→ EXERCISE PROMPT: Format every line of the data below as a JSON array of strings, one string per line, and leave out the blank lines.

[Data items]
= = = = =

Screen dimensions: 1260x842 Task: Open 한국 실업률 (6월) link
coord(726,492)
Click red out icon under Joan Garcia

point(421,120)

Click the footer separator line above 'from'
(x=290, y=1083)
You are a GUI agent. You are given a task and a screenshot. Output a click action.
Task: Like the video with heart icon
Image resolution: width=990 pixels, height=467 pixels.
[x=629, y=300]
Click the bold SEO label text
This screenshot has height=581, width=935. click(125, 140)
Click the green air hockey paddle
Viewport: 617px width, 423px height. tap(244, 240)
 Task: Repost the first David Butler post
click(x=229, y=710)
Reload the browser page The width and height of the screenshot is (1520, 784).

= = = = =

→ WORKED ANSWER:
[
  "Screen dimensions: 1260x842 Task: Open 한국 실업률 (6월) link",
  "coord(726,492)",
  "Click red out icon under Joan Garcia",
  "point(421,120)",
  "Click the footer separator line above 'from'",
  "(x=290, y=1083)",
  "You are a GUI agent. You are given a task and a screenshot. Output a click action.",
  "Task: Like the video with heart icon",
  "Image resolution: width=990 pixels, height=467 pixels.",
  "[x=629, y=300]",
  "Click the bold SEO label text",
  "This screenshot has height=581, width=935. click(125, 140)",
  "Click the green air hockey paddle",
  "Viewport: 617px width, 423px height. tap(244, 240)",
  " Task: Repost the first David Butler post",
  "click(x=229, y=710)",
  "Reload the browser page The width and height of the screenshot is (1520, 784)."
]